24 Hour Handlebar Hockey Game brings Fort McMurray together

Auteur : Movember
My name is Clinton Bretecher. I'm originally from Winnipeg, Manitoba, but I've called Fort McMurray, Alberta, my home for over 10 years now.

I'm not sure exactly how the concept of the 24 Hour Handlebar Hockey Game came to be. I knew that I wanted my Move to be something that I was passionate about, something the community of Fort McMurray could rally around and something that would be physically, mentally and emotionally challenging. Something that would give people a sense of purpose and accomplishment once it was over.

The game is being played in Fort McMurray, Alberta, on Friday, November 17th, 2017, with puck drop set for 7:30 pm at the Casman Centre, home of the AJHL (Alberta Junior Hockey League) Fort McMurray Oil Barons. The game runs for a full 24 hours and is going to consist of 68 skater, 100 local minor hockey players and many volunteers to make it an awesome, awareness raising, event for everyone involved. 

My Mo(tivation)
Fort McMurray is in the heart of the Alberta Oil Sands with our economy heavily relying on construction and the oil and gas industry.  We also have an incredibly high male population on a per capita basis due to the Alberta Oil Sands.  A few weeks ago my mother came for a visit and when I picked her up at the airport she said, “I forgot how many men live in Fort McMurray.  I was one of two women on the plane and it was full.” Over the past few years, depressed oil prices have led to lower income and reduced wages across the board, to Alberta’s highest unemployment rate in decades, it has drastically lowered housing prices and increased foreclosure rates. This has given rise to substance abuse and suicide rates. Just when we thought it couldn’t get worse, it did.

On May 3rd, 2016, all 88,000 residents in Fort McMurray were in a state of emergency and ordered to evacuate due to a raging wildfire named The Beast.  It destroyed over 2,500 homes and changed my perspective on life. At the time, my daughter Chloe was 10 weeks old and we had to take her to a pediatrician in Calgary for her 3 month immunization shots. It was at that appointment and through a series of follow up appointments with specialists at the Calgary Children’s Hospital that we found out Chloe was born blind. She has a rare disease known as Optic Nerve Hypoplasia (ONH) where she was born with smaller diameter and fewer optic nerves than normal. The stress of enduring the evacuation, being away from our home and receiving this news bent our family but it didn’t break us. If anything, once we were able to talk through everything and understand what ONH was, our family became that much stronger. We knew that we could, and would, get through anything together. Not everyone has been as fortunate as my family and I after the wildfire and through the tough economic times. Many people are struggling mentally, emotionally and financially. Men are struggling mentally, emotionally and financially. In organizing the 24 Hour Handlebar Hockey game I am simply hoping that it starts discussions about how men and young boys handle their struggles and talk about how they deal with problems in a healthy manner.

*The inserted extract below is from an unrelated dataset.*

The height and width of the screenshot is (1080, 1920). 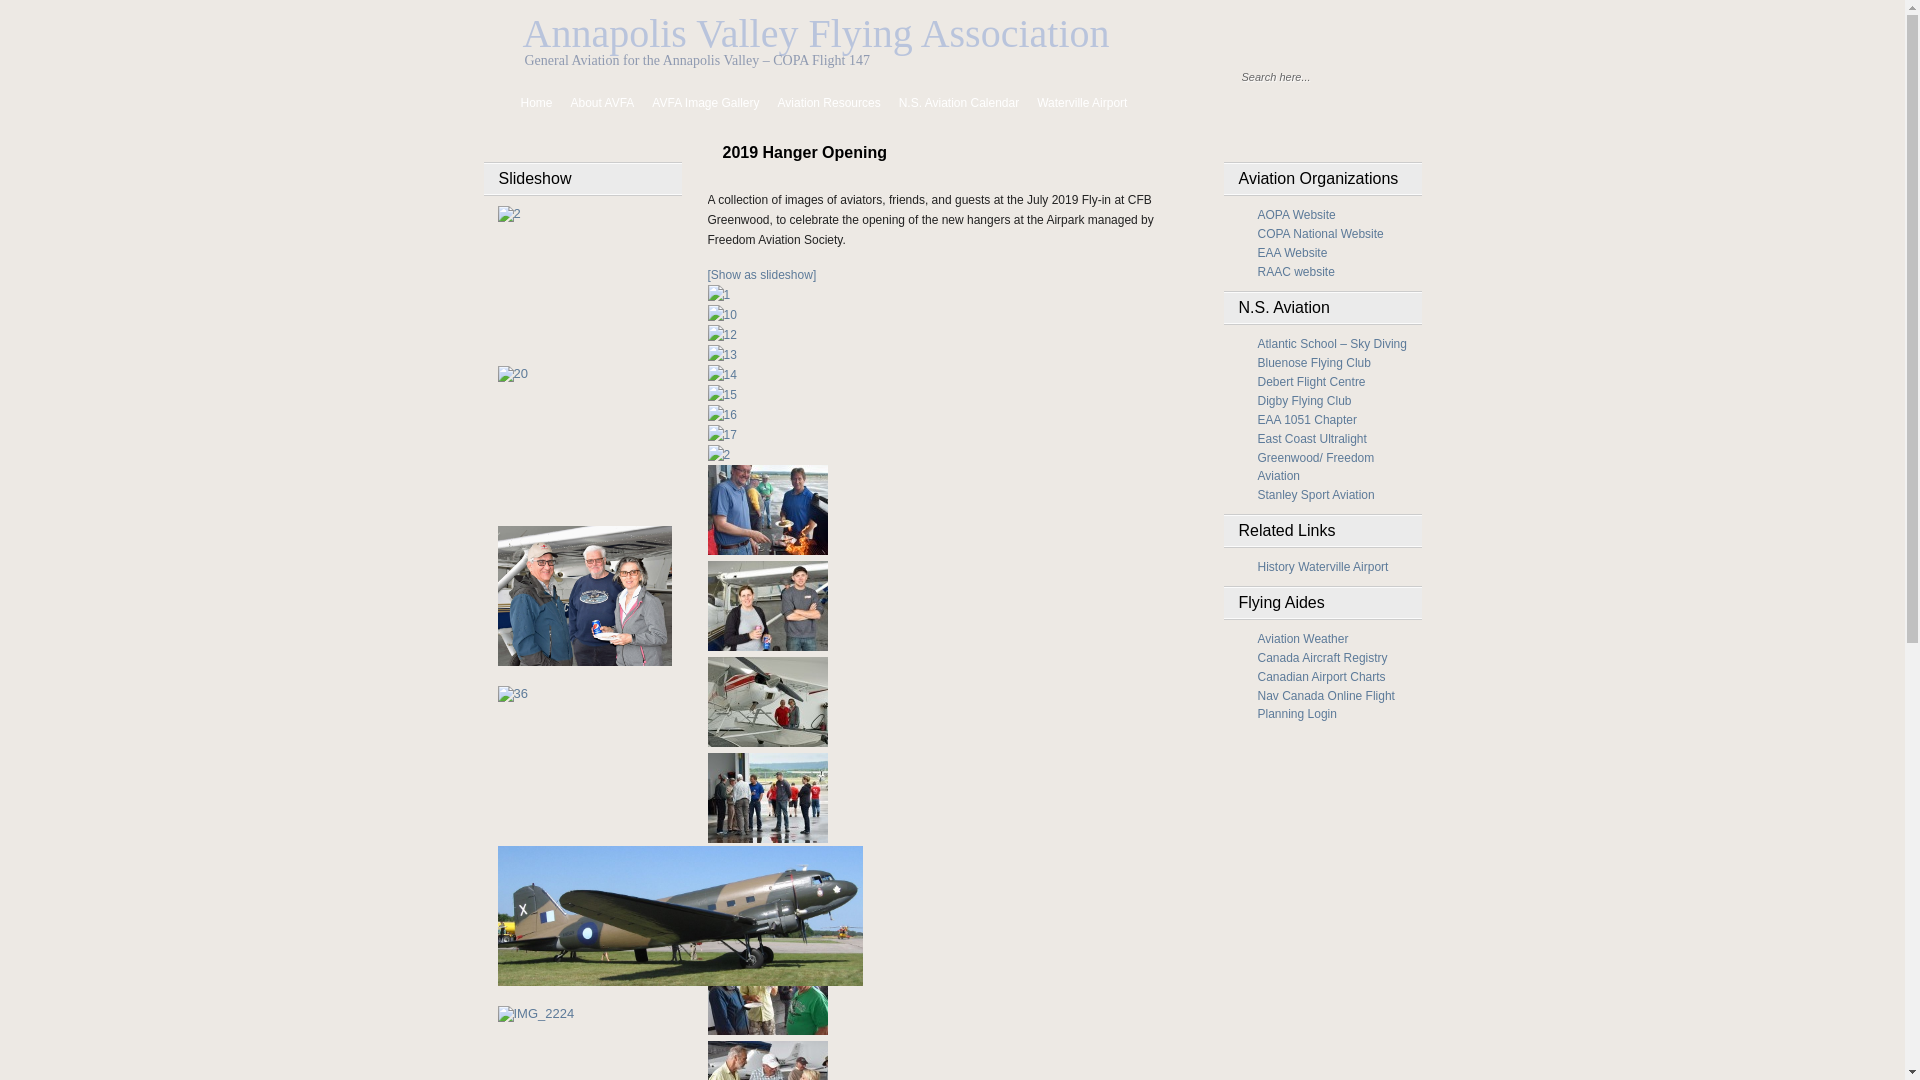 I want to click on 'Nav Canada Online Flight Planning Login', so click(x=1326, y=704).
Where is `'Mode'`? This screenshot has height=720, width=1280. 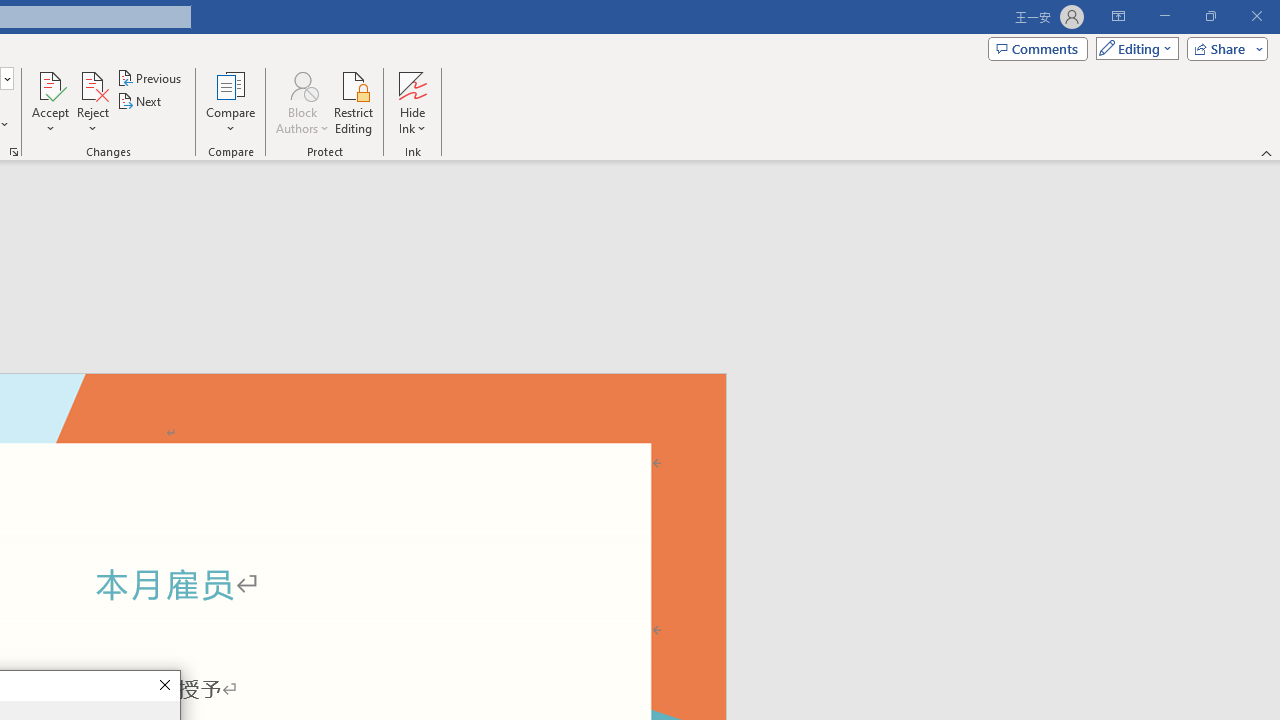
'Mode' is located at coordinates (1133, 47).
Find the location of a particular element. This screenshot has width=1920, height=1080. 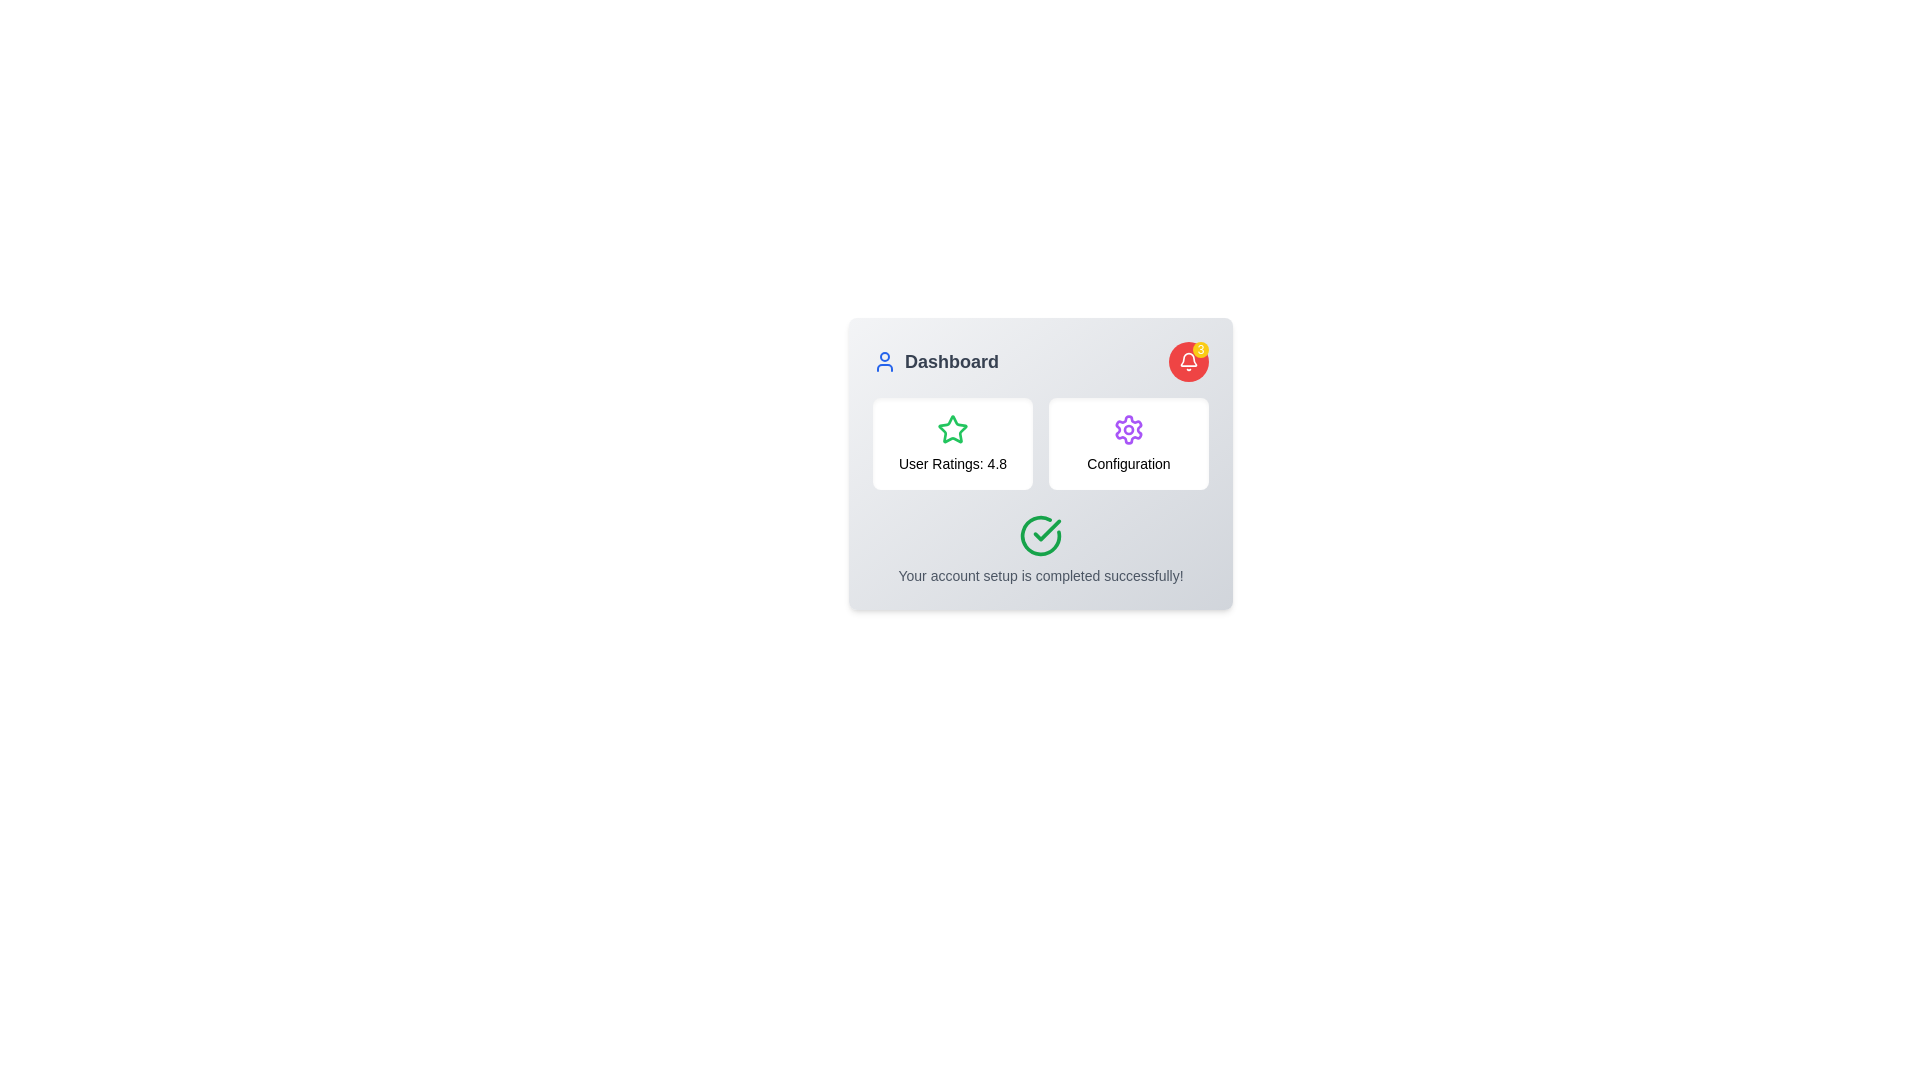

One of the aspects of the event that I am very excited about is Alberta Health Services, the Canadian Mental Health Association and SomeOtherSolutions (SOS – a local, suicide prevention organization) have all agreed to have representatives and resources at the event to share with players, volunteers and spectators. People will be there to support tour cause but at the same time might be swayed into seeking help if they know what types of resources that are out there. We are also working with the Fort McMurray Minor Hockey and will have 6 minor hockey teams with over 100 minor hockey players playing exhibition games so we can share our message with young men and boys, kind of a “grassroots” initiative that I know is very close to the Movember Foundation. 

Personally, I have had some events happen in my life that has had a heavy impact on me. I lost my father, who was my absolute best friend, when I was 15 years old. I went through years of depression, anger and anxiety when I lost him and it took years of working with a therapist to help me make sense of my loss and learn how to manage personal problems and challenges in a healthy and productive manner. While this is the first time I have even gotten involved with Movember it has been a part of who I am and how I live my life for a long time. That being said, as much as I personally connect with Movember I am genuinely doing this for the people of Fort McMurray and for the men, young boys and families that are impacted by issues around men’s health.